### ACTION ITEM
Leave out the pictures. Return every record otherwise untouched.

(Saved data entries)

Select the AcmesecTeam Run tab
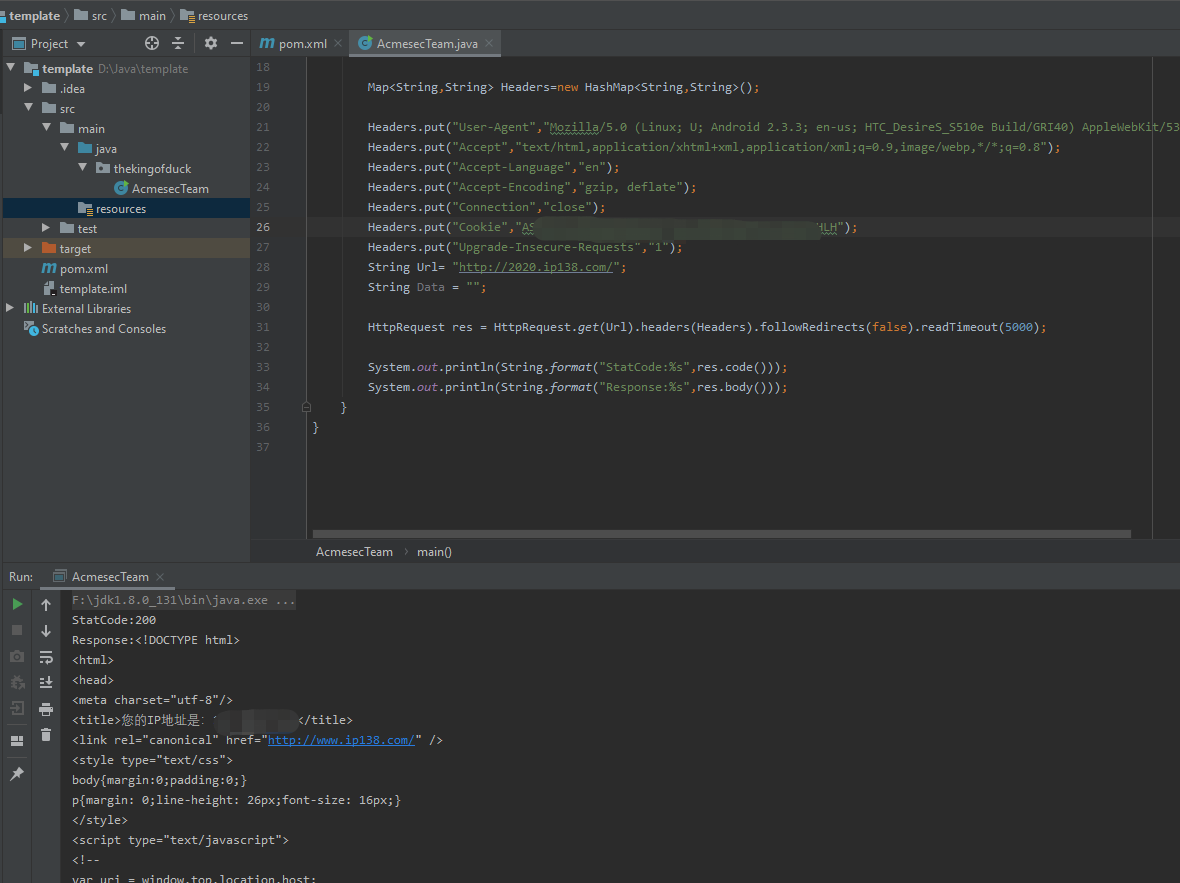 (110, 577)
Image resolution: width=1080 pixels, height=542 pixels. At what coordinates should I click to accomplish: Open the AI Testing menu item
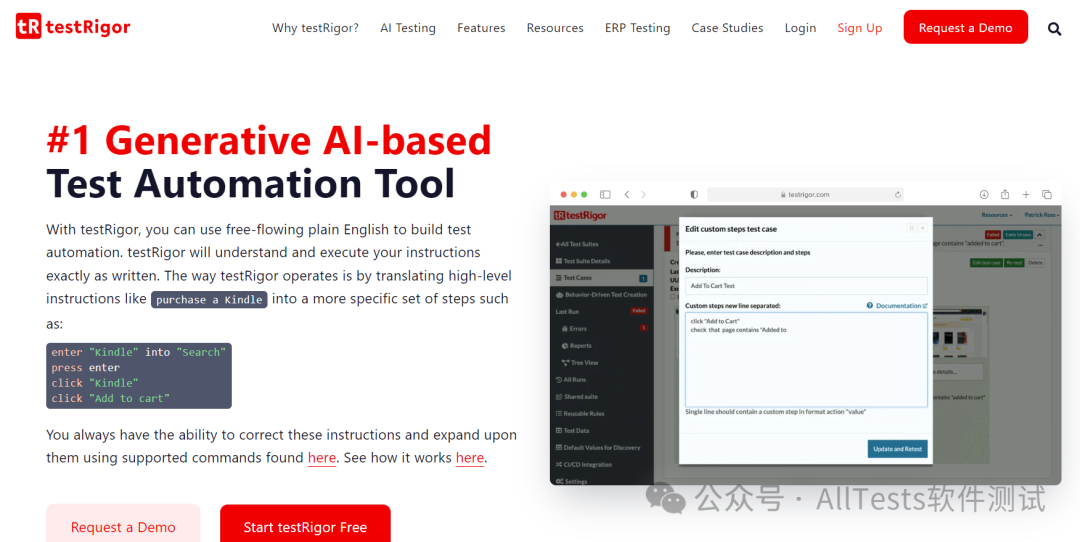click(x=408, y=28)
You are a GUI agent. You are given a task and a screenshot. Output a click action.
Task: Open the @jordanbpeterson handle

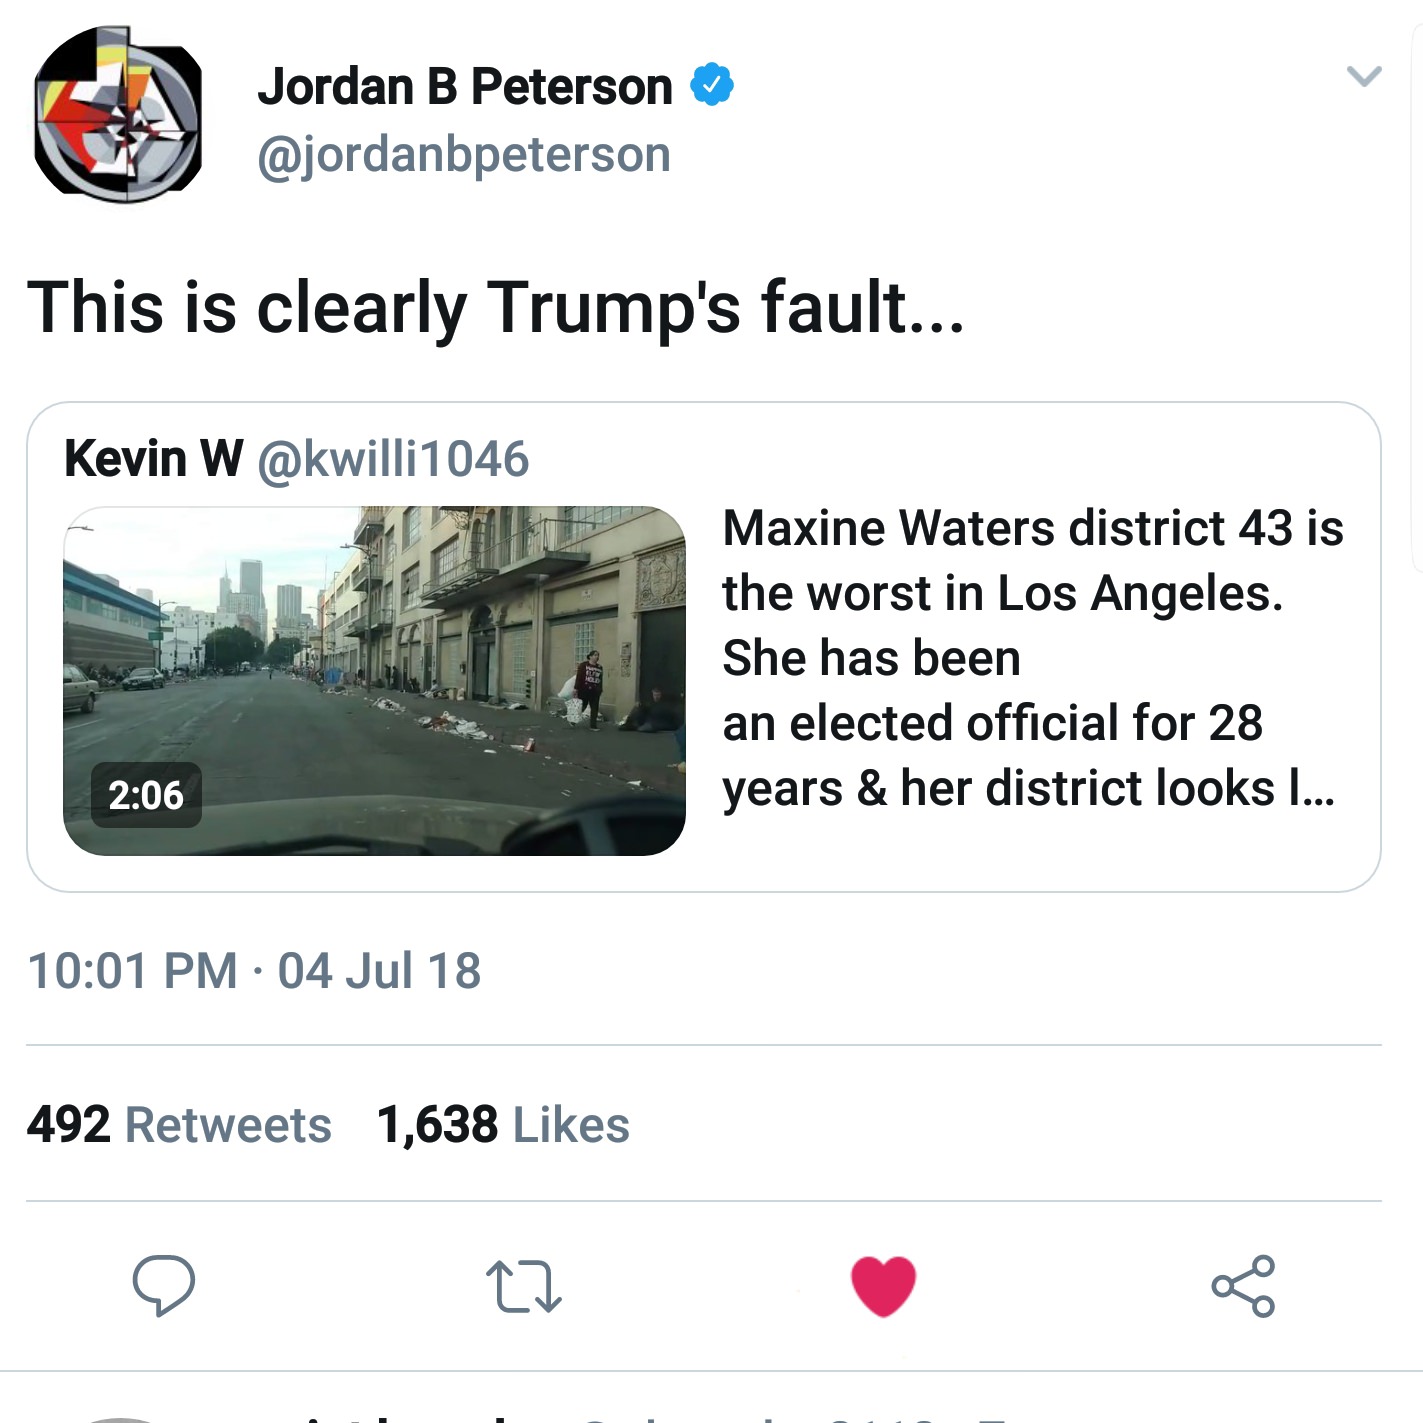click(464, 154)
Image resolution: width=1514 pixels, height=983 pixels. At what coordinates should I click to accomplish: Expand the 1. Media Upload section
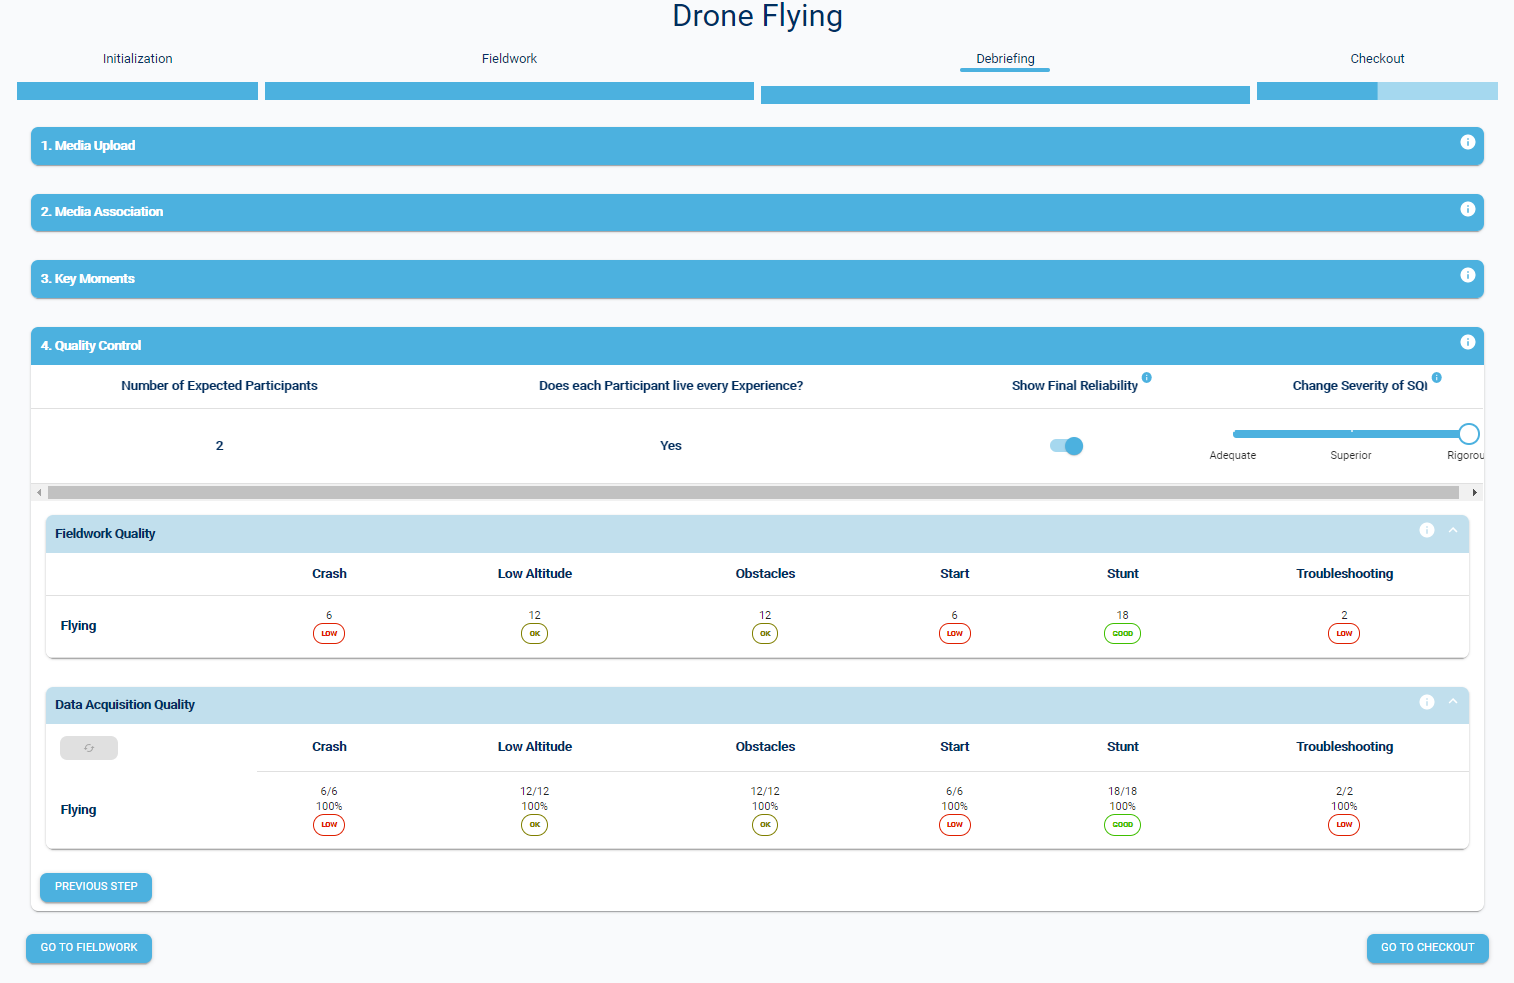tap(700, 146)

### EXERCISE ANSWER
Select the AcmesecTeam Run tab
 (110, 577)
Image resolution: width=1080 pixels, height=542 pixels. At what coordinates should I click to accomplish: Open the AI Testing menu item
click(x=408, y=28)
You are a GUI agent. You are given a task and a screenshot. Output a click action.
Task: Open the @jordanbpeterson handle

click(464, 154)
Image resolution: width=1514 pixels, height=983 pixels. At what coordinates should I click to accomplish: Expand the 1. Media Upload section
tap(700, 146)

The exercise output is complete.